Algorithm to Detect Articulation Point in a Graph
  1. Parent Array(par[node]): We will also maintain a parent array to keep track of the parent of each node. Parent[i] for a node i determines from which node did the DFS call has been made to node i. Source node has parent = -1.
    • In the below graph value written to the side of the node are the parent values of that node.
    • Node 2 has a parent value equal to 1, which is indeed the node that made the DFS call to node 2. Node 2 then made DFS call to node 5 and node 3, that’s why their parent values are 2.
Parent Array
  1. Lowest Reachable Ancestor(low[node]): The low value of a node is the lowest possible discovery time of a previously discovered node if we ignore the current DFS path.
Lowest Reachable Ancestor
  • Consider the above graph, if the source node is 1 then
    • Low[1] = 1, because it is the first node to be discovered in DFS call
    • Low[2] = 2, because there is no other path leading to any other previously discovered node except the current path.
    • Low[3] = 3, because there is no other path leading to any other previously discovered node except the current path.
    • Low[4] = 1, because there is a path from node 4 to node 1, which is not the current DFS path and is leading to a previously discovered node.
    • Low[5] = 5, because there is no other path leading to any other previously discovered node except the current path.

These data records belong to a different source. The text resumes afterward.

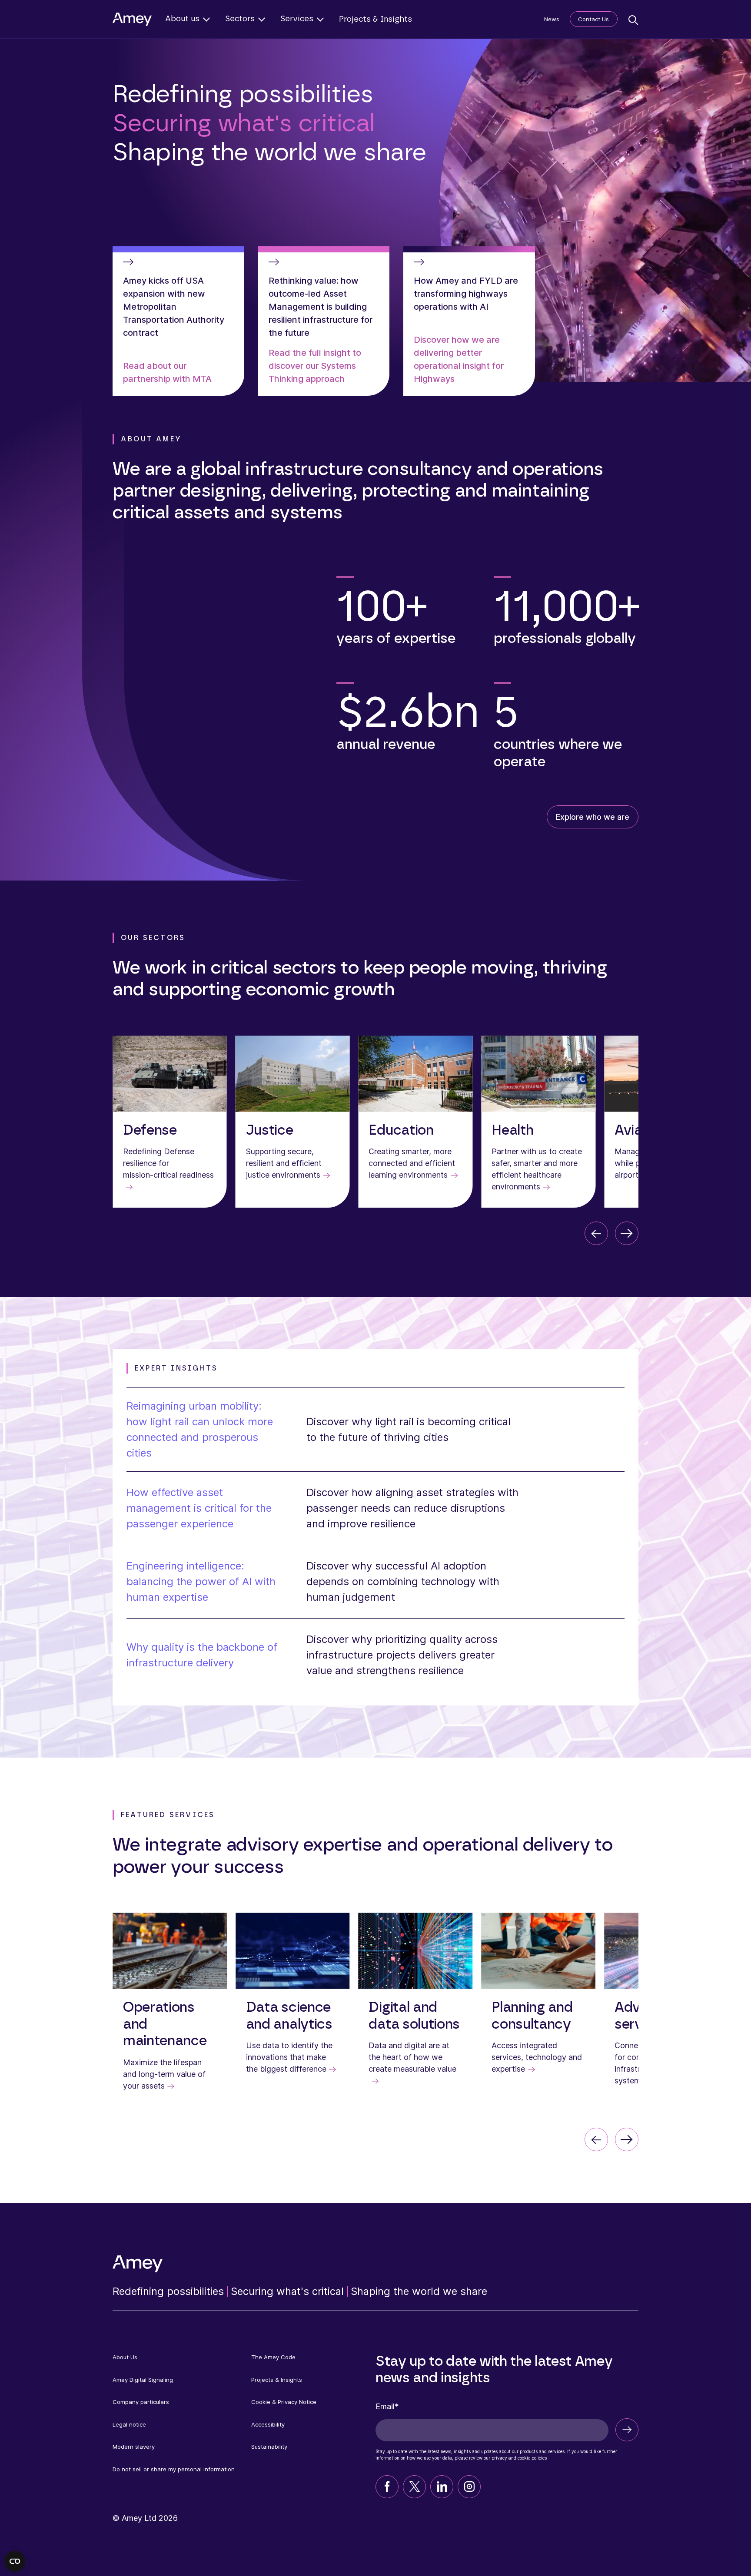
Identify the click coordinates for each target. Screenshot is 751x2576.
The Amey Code (273, 2357)
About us (182, 19)
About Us (125, 2357)
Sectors (240, 19)
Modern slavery (134, 2446)
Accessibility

Algorithm to find the Articulation Point

  1. Take a source node and make a DFS call, assign both the low[] value and disc[] time equal to time, as disc[] will not change but low[] value might change when we backtrack from a node in DFS call. In graph there are multiple paths to visit the same node and it might affect the discovery time of the node, so to make sure that we always keep the lowest low[] time for each node we update the low[] value while returning from DFS call.
  2. When we visit a neighbor in the DFS call one of the three conditions will be true,
    • If the neighbor is the parent node, then
      • Continue to next neighbor, because we don’t want to visit the node again which is already visited and the parent is already visited.
    • If the neighbor is not a parent but already visited
      • Reassign the low value of the current node with the minimum of low[] value of the current node and disc[] value of neighbor.
      • low[current_node] = minimim_of(low[current_node], disc[neighbour])
      • The reason why we did this is that there might be a possibility to get a less low[i] time for a current node i and low[i] is the lowest possible discovery time of node i.
    • Neighbour is not visited, of course, not a parent as well
      • Make DFS call to the neighbor
        • DFS(neighbour)
      • While returning from DFS call, update low[] value
        • low[current_node] = minimim_of(low[current_node], low[neighbour]), same as we discussed in the first step.
      • Now it’s time to detect the articulation point
        • If the current node is the parent node, (par[current_node] = -1), then count the number of DFS calls made from the parent. If the count is greater than 1, then the current node is an Articulation point.
        • Because if it’s a parent node and count of DFS calls is greater than 1, then more than 1 DFS call is being made from the source node, which is only possible when source node is the only junction between two components of a graph.
        • If the current node is not the parent node, then check if (low[neighbout] >= disc[current_node]) if this is true then, current node is an Articulation point.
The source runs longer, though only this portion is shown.